C'est probablement ce qui s'est passé, à une époque qui reste à définir avec une des planètes qui reste elle aussi à définir, pour un gros astéroïde-comète : Hephaistos. Cet objet mixte a généré après fragmentation plusieurs centaines de comètes, parmi lesquelles P/Encke, des milliers de mini-comètes aujourd'hui éteintes (mortes ou en sommeil pour certaines) et de très nombreux astéroïdes associés. Parmi tous ces débris hétéroclites par leur taille, leur forme et leur composition, certains sont déjà connus comme Hephaistos (le plus gros objet Apollo recensé avec un diamètre de 10 km, et qui donne logiquement son nom au géniteur de la famille) et Oljato dont j'aurai souvent à reparler, ainsi que l'essaim de poussières des bêta-Taurides. Pour rajouter à l'extraordinaire, je signale que de nombreux astronomes pensent que l'objet de la Toungouska (connu maintenant sous le nom d'Ogdy) était lui aussi un de ces fragments associés à P/Encke, et donc également à leur géniteur commun.

C'est le calcul astronomique, via l'ordinateur, outil et associé indispensable de l'astronome, qui a montré que P/Encke, Hephaistos, Oljato et beaucoup d'autres NEA connus et à découvrir ne formaient qu'un seul objet il y a seulement quelques dizaines de milliers d'années. Chacun de ces objets aujourd'hui autonomes subit ses propres perturbations et s'éloigne inexorablement des autres, mais l'origine commune ne semble pas faire de doute. On comprend déjà mieux la suite, même si les points d'ombre restent nombreux pour le moment. Hephaistos, ou l'un de ses premiers fragments, car la désintégration a pu avoir lieu en plusieurs étapes successives (et c'est probablement ce qui s'est passé, vu les différences constatées dans les inclinaisons et les excentricités de certains résidus), est venu dans la proche banlieue de la Terre, peut-être à plusieurs reprises, avant la désintégration finale. Il paraît évident que plusieurs de ces fragments ont heurté la Terre, car les deux orbites se coupaient ou étaient très voisines. Encore de nos jours, l'essaim des bêta-Taurides coupe la Terre fin juin et nous distille régulièrement chaque année une infime partie de sa matière sous forme de météores, et parfois comme en 1908, il nous octroie un morceau plus volumineux pour montrer que l'histoire n'est pas vraiment finie et que nous devons rester vigilants.

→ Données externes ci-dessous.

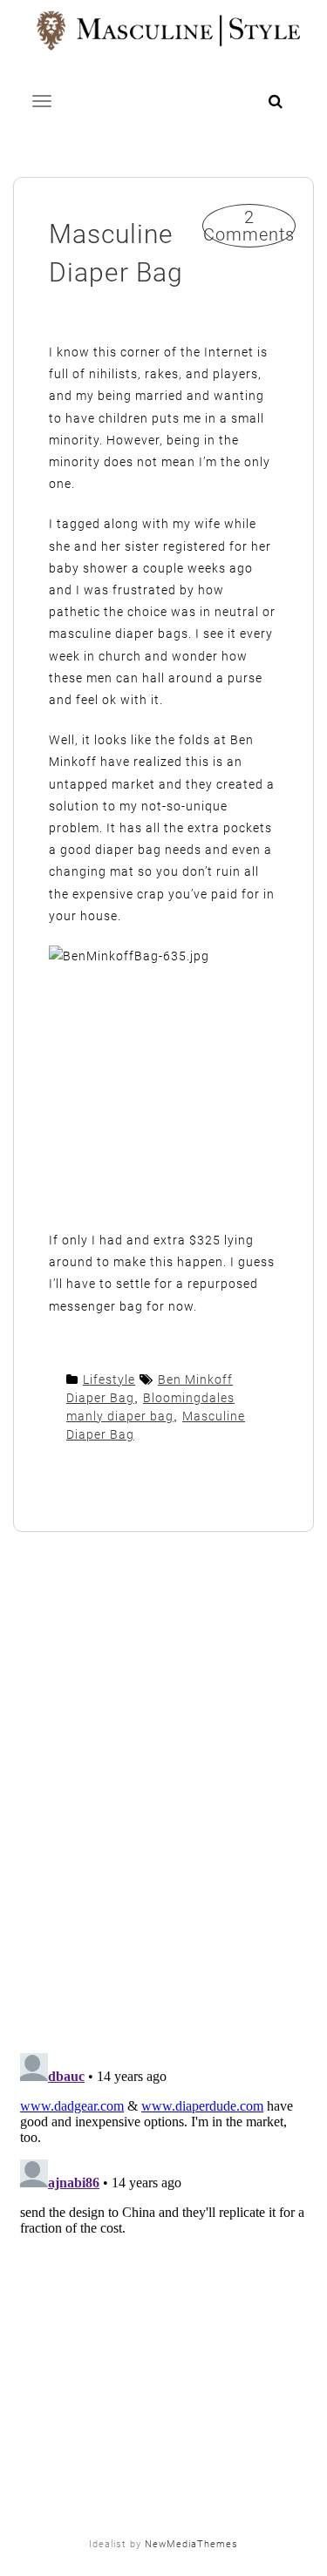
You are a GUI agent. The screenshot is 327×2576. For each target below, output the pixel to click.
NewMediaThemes (191, 2544)
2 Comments (249, 226)
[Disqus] (163, 1794)
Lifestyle (109, 1379)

Hypothèse farfelue que celle de Hephaistos, qui se met lentement mais sûrement en place ? Sans doute pas. Plus d'une centaine d'astéroïdes de la même famille sont déjà connus, et quand l'étude physique des différents fragments cométaires et planétaires pourra être entreprise, et certaines anomalies expliquées, une solution acceptable se dégagera d'elle-même, mettant fin à une très longue période de "ténèbres" (pas mythologiques ceux-là, mais bien historiques et scientifiques !).

Une chose est sûre en tout cas : l'histoire cosmique des hommes est beaucoup plus complexe qu'on le croyait, et toutes ces légendes et ces concepts qui ont toujours paru absurdes méritent d'être revisités à la lumière des connaissances actuelles, même s'il ne faut pas leur accorder une importance démesurée.

Comme je l'ai déjà dit, notre époque, même si elle est révolutionnaire à certains égards, n'est qu'un simple jalon dans la longue histoire des hommes et dans la connaissance qu'ils en ont, et chaque génération s'appuie sur les acquis de la précédente et prépare ceux de la suivante. Une relecture de Sénèque (2 av. J.-C.-65) et de ses Questions naturelles (12) me servira de conclusion :

" Soyons satisfaits de ce que l'on a déjà découvert et permettons à nos descendants d'apporter aussi leur contribution à la connaissance de la vérité...

Ne nous étonnons d'ailleurs pas que l'on amène si lentement à la lumière ce qui est caché si profondément...

La génération qui vient saura beaucoup de choses qui nous sont inconnues. Bien des découvertes sont réservées aux siècles futurs, à des âges où tout souvenir de nous sera effacé. Le monde serait une pauvre petite chose, si tous les temps à venir n'y trouvaient matière à leurs recherches. "

Ces phrases pleines de sagesse écrites par Sénèque au crépuscule de sa vie, entre les années 62 et 65 de notre ère, sont toujours d'actualité.

Notes

1. M.-A. Combes, La Terre bombardée (France-Empire, 1982).

2. C. Grimoult, Évolutionnisme et fixisme en France (CNRS Éditions, 1998).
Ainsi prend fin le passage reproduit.